"'Show' time for Stewart"
The Dallas Morning News
January 10, 1999
by Ed Bark

 

Host gets a daily forum for his brand of quick wit

Last seen on a screen, Jon Stewart had a pen stuck in his eye and was oozing a white, frothy foreign substance.

That's what he gets for playing an evil alien schoolteacher in The Faculty, which opened Christmas Day and likely will close before the end of this month.

"Now you see why I'm coming back to TV, for God sakes," Mr. Stewart told host Craig Kilborn on his second-to-last edition of Comedy Central's The Daily Show.

Beginning Monday, call it The Daily Show With Jon Stewart. Otherwise it'll still be a weeknightly spoof of current events, with Mr. Stewart presiding and smirking from the show's anchor desk. Putting his name in the title ensures that viewers won't mistake the short, dark-haired new host for the tall, blond, self-admiring Mr. Kilborn. Or something like that.

"The structure of the show is very sound, so it's really a question of finding different flourishes," Mr. Stewart says in a recent telephone interview. "For the first few months, I'm sure I'll be stumbling around like when you first work in a restaurant. I'll be looking for where the ketchup is."

Mr. Stewart, 36, figuratively has been waiting tables for longer than he'd care to remember. Way back when - 1995 - he gabbed for a living on the syndicated Jon Stewart Show, which was canceled in June of that year after a nine-month run. No matter. Mr. Stewart already had flashed a quick, nimble tongue that made him a critical darling and a sure bet for another show. But when and where?

He first signed a deal with CBS, which pondered what to do with him before finally doing nothing. For a while it was thought he might replace Tom Snyder on CBS' The Late Late Show. Instead it'll be Mr. Kilborn stepping in when Mr. Snyder leaves the show in March.

Mr. Stewart then played a fictional would-be talk show host on HBO's The Larry Sanders Show, which ended last May. There was talk of him starring in a Sanders spinoff, but nothing came of that. And to hear him tell it now, Mr. Stewart was perfectly satisfied to go nowhere in particular.

"For me, a talk show was never really the goal," he says. "People that worry about where they're going next generally don't end up where they think they're going. I just worry about what I'm doing now and try to make it good. When you've got too much of a master plan, it' s going to fail."

He kept busy, though. His quickie bathroom book, Naked Pictures of Famous People, was published last fall. In the past year, he also "banged out three pictures for Miramax," he says. "That and my night job at Bennigan's."

Two of the pictures are the aforementioned The Faculty and Playing by Heart, due Jan. 22 and co-starring Sean Connery and The X-Files' Gillian Anderson. In early December, he finished work on Adam Sandler's Big Daddy.

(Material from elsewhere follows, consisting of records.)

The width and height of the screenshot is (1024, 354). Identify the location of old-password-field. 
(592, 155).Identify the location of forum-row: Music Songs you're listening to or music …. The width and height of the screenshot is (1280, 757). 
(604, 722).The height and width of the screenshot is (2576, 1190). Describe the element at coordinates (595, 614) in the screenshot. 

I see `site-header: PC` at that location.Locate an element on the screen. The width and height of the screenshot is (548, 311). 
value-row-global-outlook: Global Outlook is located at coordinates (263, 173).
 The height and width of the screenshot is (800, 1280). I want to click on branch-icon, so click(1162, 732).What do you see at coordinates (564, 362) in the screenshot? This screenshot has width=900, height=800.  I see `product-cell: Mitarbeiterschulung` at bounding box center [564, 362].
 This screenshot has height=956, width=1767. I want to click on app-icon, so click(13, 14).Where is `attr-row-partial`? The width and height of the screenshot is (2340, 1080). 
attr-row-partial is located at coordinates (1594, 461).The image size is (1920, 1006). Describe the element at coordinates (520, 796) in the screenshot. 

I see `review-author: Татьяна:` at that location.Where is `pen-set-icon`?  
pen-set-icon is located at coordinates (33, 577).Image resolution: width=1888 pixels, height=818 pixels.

"I play Adam's best friend," Mr. Stewart says. "A kid gets dropped off on Adam's doorstep and he has to try to keep it alive for six weeks. And the kid grows up to be one of the stars of Dawson's Creek."

His bio lists another picture in the works, Almost Romantic, with Janeane Garofalo. Mr. Stewart shrugs it off. "I don't think that's ever going to get done," he says. "It's kind of in limbo."

Mr. Stewart got the Daily Show job just before Comedy Central president Doug Herzog jumped over to Fox to become its new entertainment president. South Park creators Matt Stone and Trey Parker subsequently said they were interested in running Comedy Central. No, they weren't kidding, even if the network has no intention of putting them in charge.

"I don't know how hot they'd be at the administrative level," Mr. Stewart deadpans. "But it'd be nice to have every meeting end with killing Kenny."

Mr. Stewart takes over The Daily Show with the wind at his back. President Clinton's impeachment, the looming presidential candidacies of Elizabeth Dole and Hulk Hogan. It's always something.

"Impeachment isn't nearly the comedy wonderland that Monica Lewinsky was," he says. "She was obviously a hot fudge sundae. The best thing in the world for me would be for Bill and Monica to get engaged and then for O.J. to go to the wedding and disrupt it. But I'm very confident the world will provide me with enough chaos. It never seems to let you down for long."

His deal with Comedy Central calls for him to host The Daily Show "until I die," he says. "It's like being a Supreme Court justice. Actually, I think the contract is for four years."

Even while his career taxied, Mr. Stewart was considered cool enough to make the People Weekly Almanac's annual list of the 400 "most compelling, fastest-rising and indisputably established stars and starmakers." Landing alphabetically between Howard Stern and Martha Stewart, he' s quoted as having once said, "As long as I can remember, I wanted to sleep late, stay up late, and do nothing in between."

No. 1, he didn't know the list even existed. No. 2, he's bemused. No. 3, he's aghast at learning that Troy Aikman was one of the celebrities bumped from this year's list. And No. 4, "I'm sure I did say something ridiculous like that.

"Oh well," he adds, "there's something for the kids of America to grab onto. What a role model I've become! Awesome!"